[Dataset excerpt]
==*==

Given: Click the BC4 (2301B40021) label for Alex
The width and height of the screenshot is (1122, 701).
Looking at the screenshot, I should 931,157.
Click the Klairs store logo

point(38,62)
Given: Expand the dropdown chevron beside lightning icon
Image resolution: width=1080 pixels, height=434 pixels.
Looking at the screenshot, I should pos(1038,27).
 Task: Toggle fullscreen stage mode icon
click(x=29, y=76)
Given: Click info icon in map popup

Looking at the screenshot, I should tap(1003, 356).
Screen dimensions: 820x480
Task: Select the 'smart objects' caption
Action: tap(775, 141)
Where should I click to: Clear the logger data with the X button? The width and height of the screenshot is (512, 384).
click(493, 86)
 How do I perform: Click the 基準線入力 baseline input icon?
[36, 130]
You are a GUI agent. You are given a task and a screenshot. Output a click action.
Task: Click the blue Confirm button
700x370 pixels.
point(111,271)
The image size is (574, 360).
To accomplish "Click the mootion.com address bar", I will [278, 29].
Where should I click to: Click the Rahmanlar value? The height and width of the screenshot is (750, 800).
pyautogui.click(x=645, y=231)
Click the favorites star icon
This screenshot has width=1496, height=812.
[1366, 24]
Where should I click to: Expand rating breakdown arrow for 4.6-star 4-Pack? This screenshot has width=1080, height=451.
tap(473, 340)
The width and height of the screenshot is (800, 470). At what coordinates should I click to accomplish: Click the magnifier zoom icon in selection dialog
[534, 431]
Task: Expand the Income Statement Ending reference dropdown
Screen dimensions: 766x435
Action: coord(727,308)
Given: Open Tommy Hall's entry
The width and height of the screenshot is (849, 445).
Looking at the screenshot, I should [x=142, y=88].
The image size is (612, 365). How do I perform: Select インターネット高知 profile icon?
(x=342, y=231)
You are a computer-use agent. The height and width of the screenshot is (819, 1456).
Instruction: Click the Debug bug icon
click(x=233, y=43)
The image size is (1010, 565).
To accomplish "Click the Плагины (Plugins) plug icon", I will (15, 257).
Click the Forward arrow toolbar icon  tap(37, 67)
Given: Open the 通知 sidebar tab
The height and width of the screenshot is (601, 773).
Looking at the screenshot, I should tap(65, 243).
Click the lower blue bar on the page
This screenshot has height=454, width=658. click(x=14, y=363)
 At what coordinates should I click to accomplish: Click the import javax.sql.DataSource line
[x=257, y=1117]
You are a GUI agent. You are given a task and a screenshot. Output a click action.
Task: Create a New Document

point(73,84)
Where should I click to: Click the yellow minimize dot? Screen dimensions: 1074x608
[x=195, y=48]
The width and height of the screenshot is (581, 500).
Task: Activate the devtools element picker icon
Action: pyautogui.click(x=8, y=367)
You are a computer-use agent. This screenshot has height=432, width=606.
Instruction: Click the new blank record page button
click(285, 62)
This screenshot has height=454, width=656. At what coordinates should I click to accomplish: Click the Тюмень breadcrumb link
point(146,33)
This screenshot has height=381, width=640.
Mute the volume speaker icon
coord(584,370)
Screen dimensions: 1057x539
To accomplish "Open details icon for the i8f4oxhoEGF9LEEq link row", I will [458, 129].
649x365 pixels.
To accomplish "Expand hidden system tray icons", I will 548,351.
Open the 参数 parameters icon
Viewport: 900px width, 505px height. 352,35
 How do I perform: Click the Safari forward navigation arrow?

==*==

# STATED EXERCISE
Reproduce, word for word, the stretch of the records from the line containing "This screenshot has height=381, width=640." through the end of the records.

# TASK RESPONSE
This screenshot has height=381, width=640.
Mute the volume speaker icon
coord(584,370)
Screen dimensions: 1057x539
To accomplish "Open details icon for the i8f4oxhoEGF9LEEq link row", I will [458, 129].
649x365 pixels.
To accomplish "Expand hidden system tray icons", I will 548,351.
Open the 参数 parameters icon
Viewport: 900px width, 505px height. 352,35
 How do I perform: Click the Safari forward navigation arrow?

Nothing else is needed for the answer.